When this man on the bike moves his head the little bars move with him like the blinkers on a horse move when the horse moves its head.
Standing next to the sitting man so that their heads are level is a small boy. The boy is working at the grey bar over the man’s eyes with a dinner knife.
Ow, the man says.
Doing my best, the boy says.
He is about ten years old. His fringe is long, he is quite long-haired. He is wearing flared jeans embroidered in yellow and purple at the waistband and a blue and red T-shirt with a Snoopy on the front. He forces the thing off the man’s eyes so that it flicks off and up into the air almost comically and hits the floor with a metallic clatter.
This T-shirt is the first thing the man on the bike sees.
The Snoopy on it is standing on his hind legs and wearing a rosette on his chest. The rosette says the word hero on it. Above the Snoopy there are more words, in yellow and in the writing that’s always used with the Snoopy characters. They say: it’s hero time.
I’d totally forgotten about that T-shirt, is the first thing the man says as soon as the boy’s jemmied off the thing that’s been over his mouth.
Yeah, this one’s good. But you know the orange one that says hug a beagle on it? the boy says.
The man nods.
Whenever I wear it, it’s weird, but girls are always really nice to me, the boy says.
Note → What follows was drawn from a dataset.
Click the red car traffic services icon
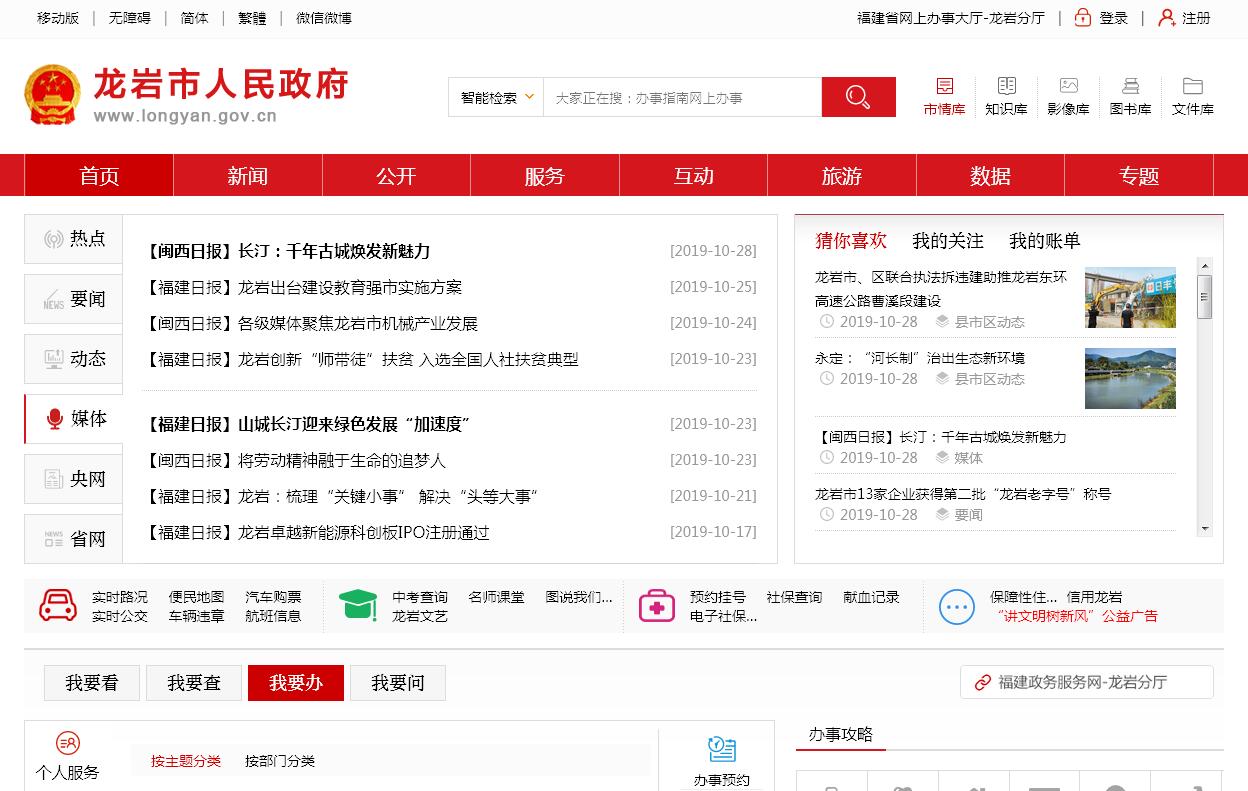1248x791 pixels. tap(58, 606)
The man laughs a yes. He looks down at his feet, where both the grey rectangles landed. He picks one of them up. He weighs it in his hand. He feels the tender places round his eyes and at the edges of his mouth. He drops it on to the floor again and holds his hand away from himself in the air and flexes it. He looks at the boy’s hands.
I’d forgotten what my own hands looked like, he says. Look like.
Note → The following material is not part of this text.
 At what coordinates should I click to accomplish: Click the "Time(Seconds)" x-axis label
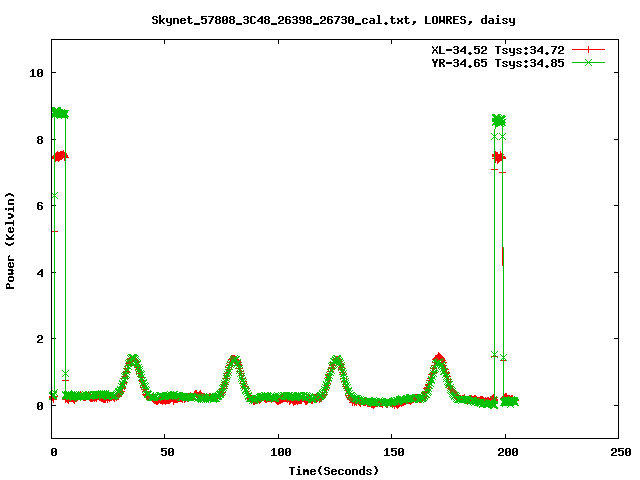[x=334, y=470]
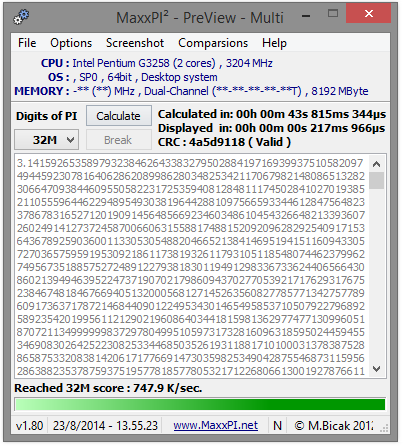Click the N indicator in status bar
This screenshot has width=405, height=447.
click(x=277, y=426)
Okay, so we’ve done that now. So
now
can I show you? the boy says, do you want to know
now
?
The man nods yes.
Good, the boy says. Okay.
He takes two blank pieces of paper off the floor. He gives one to the man. He sits on the bed and holds the other piece of paper up.
So, he says. What you do is. You get a plain A4 sheet of paper and then you fold it in half. No, that way. Lengthways. And make sure the corners are even, so they’re on top exactly.
Okay, the man says.
Then unfold it so it’s like a book, the boy says.
Okay, the man says.
Then fold one corner, the boy says, the top corner, then fold the other. So it looks like that, like a book but a book with a triangular head. Then fold the folded point towards you down and crease. So it looks like an envelope. Then fold over one corner again so there’s a little tab sticking out at the end. Then the same for the other one. But so that you get a blunt point, not a pointed point. Blunter is better.
Wait, wait, wait, the man says. Hang on.
Yes, a little triangle sticking out of the flap, the boy says. Then fold the small triangle back up on top of the flaps. Then fold outwards, not inwards, so that the triangle is on the outside. Make sure it’s all even. Then take hold of the top and fold it down to make the first wing. Then flip over and do the same for the other wing. Make sure it’s even or it’ll be out of control.
The man looks at the plane in his hands. He creases it down, then opens it up. Outside, on its top, it looks like a plain folded piece of paper. Inside, underneath, it is packed tight into itself with surprising neatness like origami, like a small machine.